Input records »
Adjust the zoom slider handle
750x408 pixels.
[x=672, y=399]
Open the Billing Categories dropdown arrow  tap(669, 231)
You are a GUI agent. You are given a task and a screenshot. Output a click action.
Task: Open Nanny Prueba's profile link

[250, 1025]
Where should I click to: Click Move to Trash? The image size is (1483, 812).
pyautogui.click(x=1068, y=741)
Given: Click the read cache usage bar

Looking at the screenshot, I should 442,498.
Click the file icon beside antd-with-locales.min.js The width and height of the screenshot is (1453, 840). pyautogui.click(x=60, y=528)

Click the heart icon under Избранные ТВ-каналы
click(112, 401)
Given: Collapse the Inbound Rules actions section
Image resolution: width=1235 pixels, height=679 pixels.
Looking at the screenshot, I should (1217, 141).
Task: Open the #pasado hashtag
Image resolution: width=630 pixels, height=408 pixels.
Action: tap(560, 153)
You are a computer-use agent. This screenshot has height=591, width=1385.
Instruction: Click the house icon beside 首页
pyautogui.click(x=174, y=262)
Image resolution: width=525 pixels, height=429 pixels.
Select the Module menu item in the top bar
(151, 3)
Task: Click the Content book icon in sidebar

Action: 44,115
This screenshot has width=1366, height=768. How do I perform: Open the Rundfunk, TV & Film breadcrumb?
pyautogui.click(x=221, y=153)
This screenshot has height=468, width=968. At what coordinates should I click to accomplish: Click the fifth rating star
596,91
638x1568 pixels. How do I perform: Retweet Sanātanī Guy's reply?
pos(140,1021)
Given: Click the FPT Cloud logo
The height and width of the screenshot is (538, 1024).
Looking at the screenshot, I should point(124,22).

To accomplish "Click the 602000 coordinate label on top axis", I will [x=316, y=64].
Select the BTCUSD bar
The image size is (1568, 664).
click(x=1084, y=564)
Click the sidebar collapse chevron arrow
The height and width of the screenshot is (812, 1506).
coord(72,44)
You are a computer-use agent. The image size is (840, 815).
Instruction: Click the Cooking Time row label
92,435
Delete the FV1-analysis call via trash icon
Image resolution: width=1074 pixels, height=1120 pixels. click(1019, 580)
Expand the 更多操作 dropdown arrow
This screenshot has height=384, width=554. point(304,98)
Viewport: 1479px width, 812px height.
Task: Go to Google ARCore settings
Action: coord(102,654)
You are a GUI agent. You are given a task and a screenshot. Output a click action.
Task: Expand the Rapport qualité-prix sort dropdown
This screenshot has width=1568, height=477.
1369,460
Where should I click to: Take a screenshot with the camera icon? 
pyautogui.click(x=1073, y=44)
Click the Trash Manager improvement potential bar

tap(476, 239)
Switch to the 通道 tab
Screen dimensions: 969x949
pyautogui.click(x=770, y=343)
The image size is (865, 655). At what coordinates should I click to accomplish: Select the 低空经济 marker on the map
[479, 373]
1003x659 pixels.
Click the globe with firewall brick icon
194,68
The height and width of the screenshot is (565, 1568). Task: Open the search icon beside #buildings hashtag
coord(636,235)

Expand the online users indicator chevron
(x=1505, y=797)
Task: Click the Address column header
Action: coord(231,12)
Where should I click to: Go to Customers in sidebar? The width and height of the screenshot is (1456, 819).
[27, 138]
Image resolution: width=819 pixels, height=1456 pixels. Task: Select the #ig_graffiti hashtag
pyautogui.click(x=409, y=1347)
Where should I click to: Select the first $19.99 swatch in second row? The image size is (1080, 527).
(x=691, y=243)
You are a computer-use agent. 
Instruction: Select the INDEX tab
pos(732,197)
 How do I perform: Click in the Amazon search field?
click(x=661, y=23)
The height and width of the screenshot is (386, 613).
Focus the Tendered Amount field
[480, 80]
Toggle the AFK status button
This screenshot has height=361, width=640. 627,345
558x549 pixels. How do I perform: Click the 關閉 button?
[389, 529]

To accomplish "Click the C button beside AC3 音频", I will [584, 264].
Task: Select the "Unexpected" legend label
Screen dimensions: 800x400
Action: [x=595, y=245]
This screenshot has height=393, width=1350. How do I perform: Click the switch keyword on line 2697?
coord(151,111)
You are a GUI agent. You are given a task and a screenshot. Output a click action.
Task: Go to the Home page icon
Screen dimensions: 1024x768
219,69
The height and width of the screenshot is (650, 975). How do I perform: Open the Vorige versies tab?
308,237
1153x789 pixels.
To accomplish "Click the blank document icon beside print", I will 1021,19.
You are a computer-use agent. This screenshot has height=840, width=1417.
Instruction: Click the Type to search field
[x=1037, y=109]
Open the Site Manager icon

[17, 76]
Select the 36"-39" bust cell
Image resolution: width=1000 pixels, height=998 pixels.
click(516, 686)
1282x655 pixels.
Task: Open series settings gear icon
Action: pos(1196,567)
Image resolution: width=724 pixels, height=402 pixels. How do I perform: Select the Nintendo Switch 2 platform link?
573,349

What to produce » Please give all the entries above again, exactly as they stand.

Answer to this problem »
Adjust the zoom slider handle
750x408 pixels.
[x=672, y=399]
Open the Billing Categories dropdown arrow  tap(669, 231)
You are a GUI agent. You are given a task and a screenshot. Output a click action.
Task: Open Nanny Prueba's profile link

[250, 1025]
Where should I click to: Click Move to Trash? The image size is (1483, 812).
pyautogui.click(x=1068, y=741)
Given: Click the read cache usage bar

Looking at the screenshot, I should 442,498.
Click the file icon beside antd-with-locales.min.js The width and height of the screenshot is (1453, 840). pyautogui.click(x=60, y=528)

Click the heart icon under Избранные ТВ-каналы
click(112, 401)
Given: Collapse the Inbound Rules actions section
Image resolution: width=1235 pixels, height=679 pixels.
Looking at the screenshot, I should (1217, 141).
Task: Open the #pasado hashtag
Image resolution: width=630 pixels, height=408 pixels.
Action: tap(560, 153)
You are a computer-use agent. This screenshot has height=591, width=1385.
Instruction: Click the house icon beside 首页
pyautogui.click(x=174, y=262)
Image resolution: width=525 pixels, height=429 pixels.
Select the Module menu item in the top bar
(151, 3)
Task: Click the Content book icon in sidebar

Action: 44,115
This screenshot has width=1366, height=768. How do I perform: Open the Rundfunk, TV & Film breadcrumb?
pyautogui.click(x=221, y=153)
This screenshot has height=468, width=968. At what coordinates should I click to accomplish: Click the fifth rating star
596,91
638x1568 pixels. How do I perform: Retweet Sanātanī Guy's reply?
pos(140,1021)
Given: Click the FPT Cloud logo
The height and width of the screenshot is (538, 1024).
Looking at the screenshot, I should point(124,22).

To accomplish "Click the 602000 coordinate label on top axis", I will [x=316, y=64].
Select the BTCUSD bar
The image size is (1568, 664).
click(x=1084, y=564)
Click the sidebar collapse chevron arrow
The height and width of the screenshot is (812, 1506).
coord(72,44)
You are a computer-use agent. The image size is (840, 815).
Instruction: Click the Cooking Time row label
92,435
Delete the FV1-analysis call via trash icon
Image resolution: width=1074 pixels, height=1120 pixels. click(1019, 580)
Expand the 更多操作 dropdown arrow
This screenshot has height=384, width=554. point(304,98)
Viewport: 1479px width, 812px height.
Task: Go to Google ARCore settings
Action: coord(102,654)
You are a GUI agent. You are given a task and a screenshot. Output a click action.
Task: Expand the Rapport qualité-prix sort dropdown
This screenshot has width=1568, height=477.
1369,460
Where should I click to: Take a screenshot with the camera icon? 
pyautogui.click(x=1073, y=44)
Click the Trash Manager improvement potential bar

tap(476, 239)
Switch to the 通道 tab
Screen dimensions: 969x949
pyautogui.click(x=770, y=343)
The image size is (865, 655). At what coordinates should I click to accomplish: Select the 低空经济 marker on the map
[479, 373]
1003x659 pixels.
Click the globe with firewall brick icon
194,68
The height and width of the screenshot is (565, 1568). Task: Open the search icon beside #buildings hashtag
coord(636,235)

Expand the online users indicator chevron
(x=1505, y=797)
Task: Click the Address column header
Action: coord(231,12)
Where should I click to: Go to Customers in sidebar? The width and height of the screenshot is (1456, 819).
[27, 138]
Image resolution: width=819 pixels, height=1456 pixels. Task: Select the #ig_graffiti hashtag
pyautogui.click(x=409, y=1347)
Where should I click to: Select the first $19.99 swatch in second row? The image size is (1080, 527).
(x=691, y=243)
You are a computer-use agent. 
Instruction: Select the INDEX tab
pos(732,197)
 How do I perform: Click in the Amazon search field?
click(x=661, y=23)
The height and width of the screenshot is (386, 613).
Focus the Tendered Amount field
[480, 80]
Toggle the AFK status button
This screenshot has height=361, width=640. 627,345
558x549 pixels. How do I perform: Click the 關閉 button?
[389, 529]

To accomplish "Click the C button beside AC3 音频", I will [584, 264].
Task: Select the "Unexpected" legend label
Screen dimensions: 800x400
Action: [x=595, y=245]
This screenshot has height=393, width=1350. How do I perform: Click the switch keyword on line 2697?
coord(151,111)
You are a GUI agent. You are given a task and a screenshot. Output a click action.
Task: Go to the Home page icon
Screen dimensions: 1024x768
219,69
The height and width of the screenshot is (650, 975). How do I perform: Open the Vorige versies tab?
308,237
1153x789 pixels.
To accomplish "Click the blank document icon beside print", I will 1021,19.
You are a computer-use agent. This screenshot has height=840, width=1417.
Instruction: Click the Type to search field
[x=1037, y=109]
Open the Site Manager icon

[17, 76]
Select the 36"-39" bust cell
Image resolution: width=1000 pixels, height=998 pixels.
click(516, 686)
1282x655 pixels.
Task: Open series settings gear icon
Action: pos(1196,567)
Image resolution: width=724 pixels, height=402 pixels. How do I perform: Select the Nintendo Switch 2 platform link?
573,349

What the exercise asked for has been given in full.